If you are a candidate for hearing aids, your hearing specialist will prescribe custom-built hearing aids,based on your hearing needs and lifestyle.

There are many assistive devices available today, the most revolutionary form of communication for deaf and hard of hearing people came with the introduction of text and email messaging. 

Telephones offer volume control, tone control, loud ringers and light flashers. Hearing aids can be equipped with a telecoil to work with compatible landlines or cell phones.

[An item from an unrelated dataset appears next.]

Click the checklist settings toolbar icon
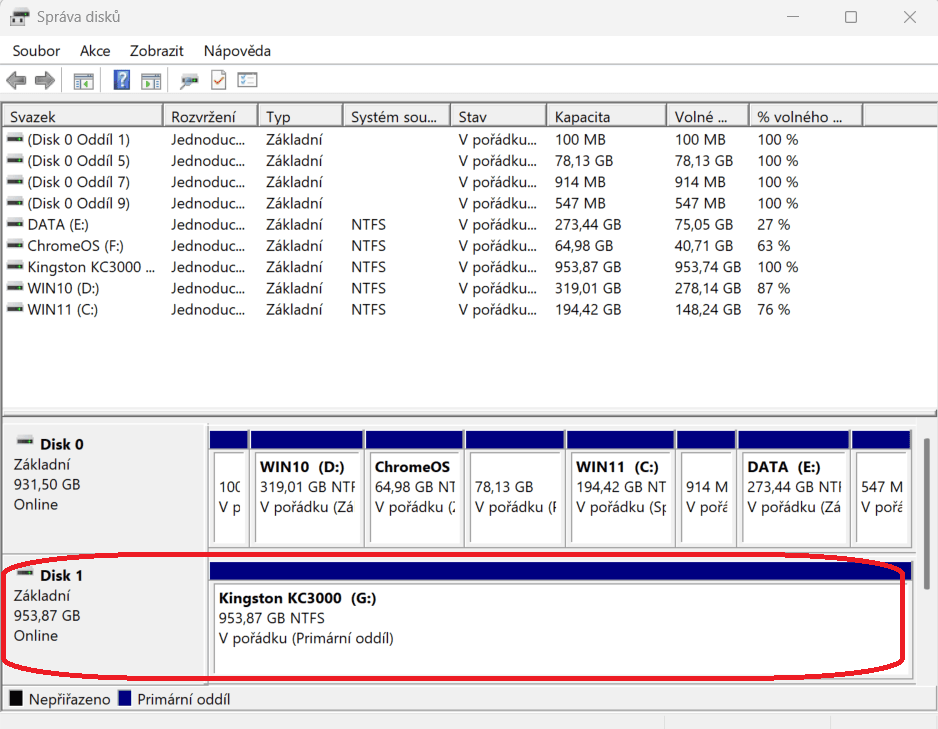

Captioned and video telephone communication will be available in Canada shortly.

Teletypwriter (TTY) is a keyboard that uses a phone line to connect two or more people through a provincial relay service or directly.  The telephone operator translates verbal messages into text for the TTY user and text messages into speech for the hearing person.

Safety devices that use flashing lights or vibrations alert the individual with hearing loss when fire and smoke alarms go off, baby is crying, or the doorbell or phone is ringing.

Captioning for TV, movies, museum displays, emergency information in airports, etc., is the print of auditory messages.  TV’s manufactured after 1993 have built-in close captioning, which can be turned on or off.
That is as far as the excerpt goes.